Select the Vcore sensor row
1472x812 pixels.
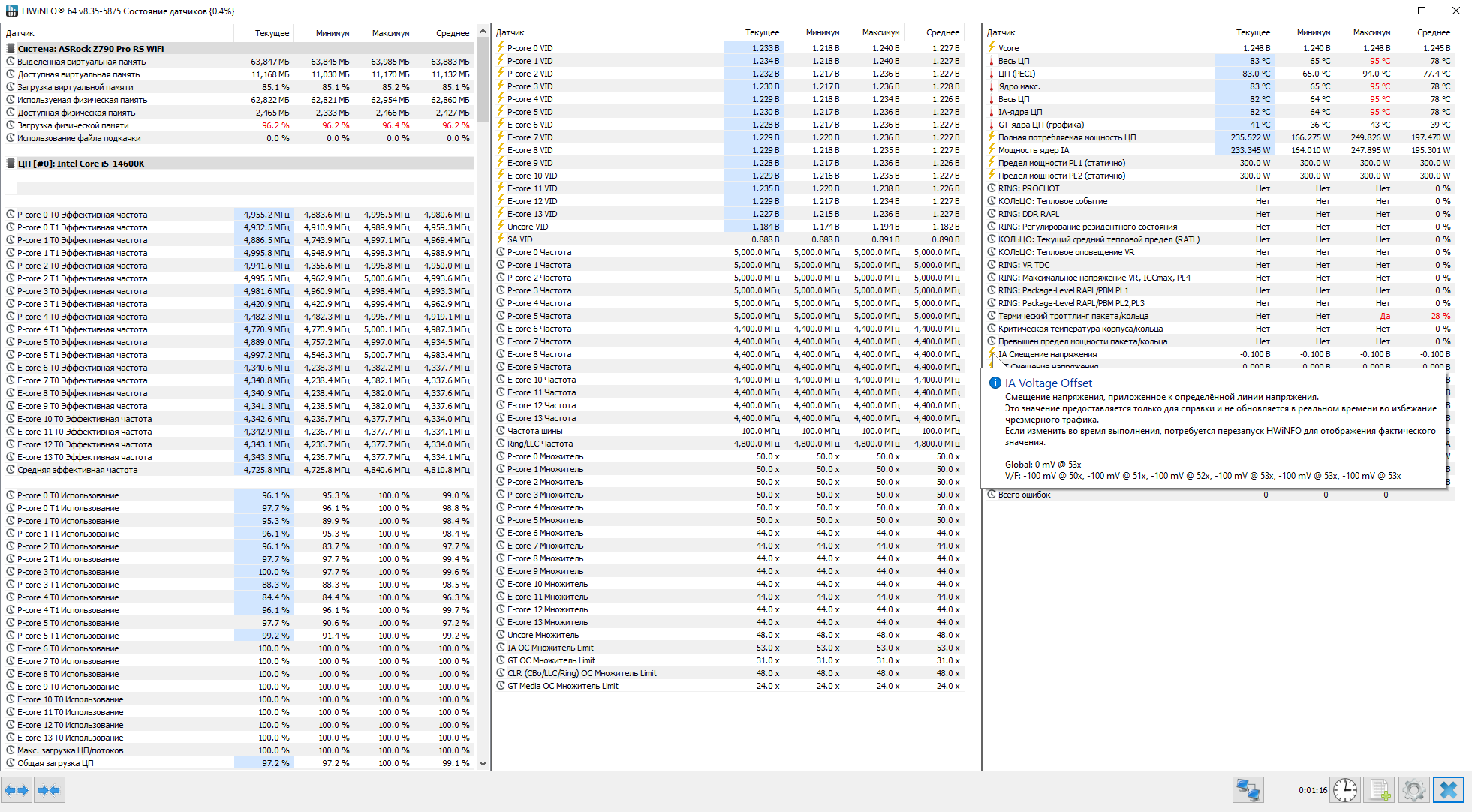(1008, 48)
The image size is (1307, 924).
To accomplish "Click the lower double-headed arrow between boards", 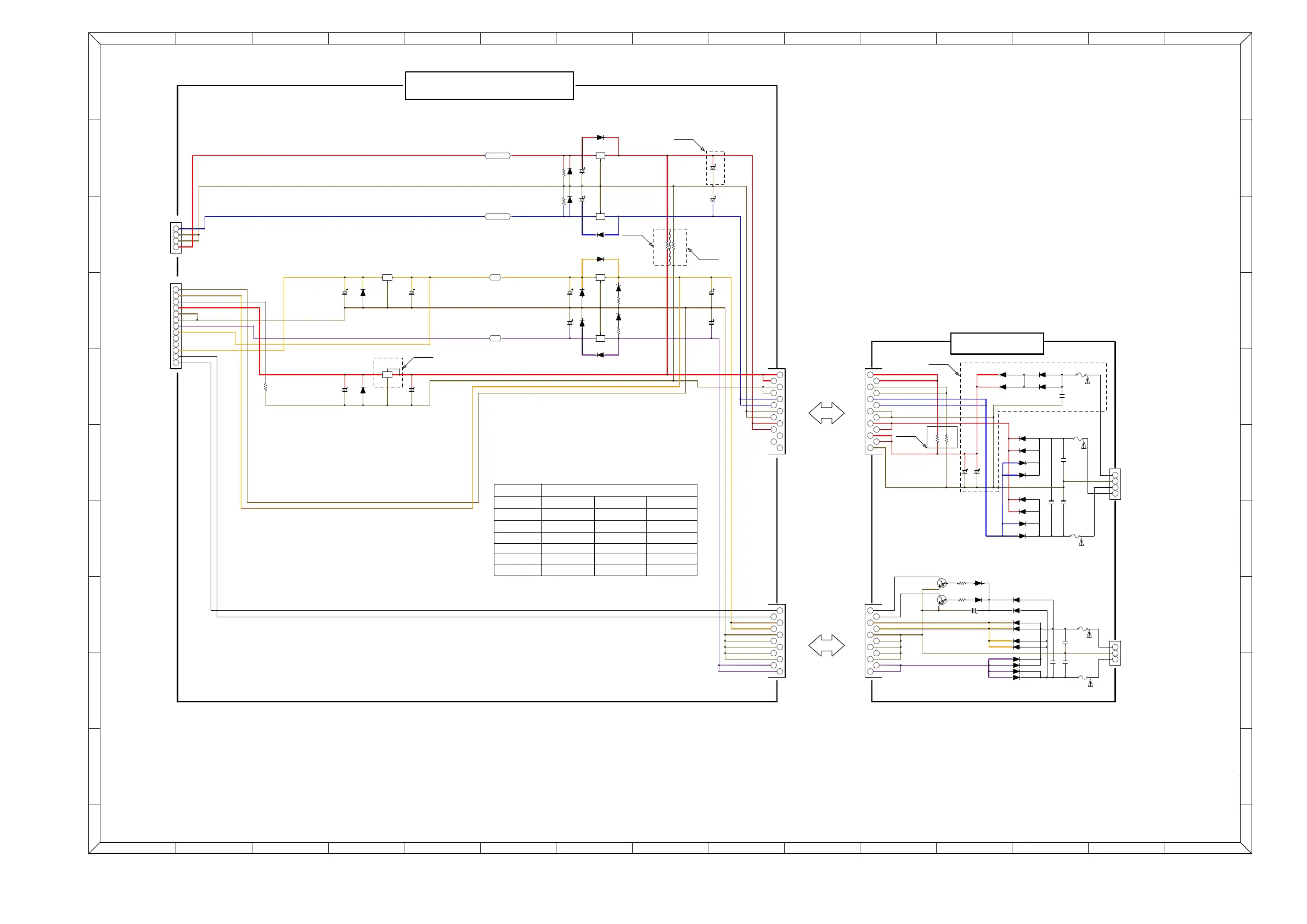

EXERCISE DIRECTIONS: Output each of the lines above exactly, apart from the images.

ANSWER SPACE:
Select the Vcore sensor row
1472x812 pixels.
(1008, 48)
The image size is (1307, 924).
To accomplish "Click the lower double-headed arrow between boards", 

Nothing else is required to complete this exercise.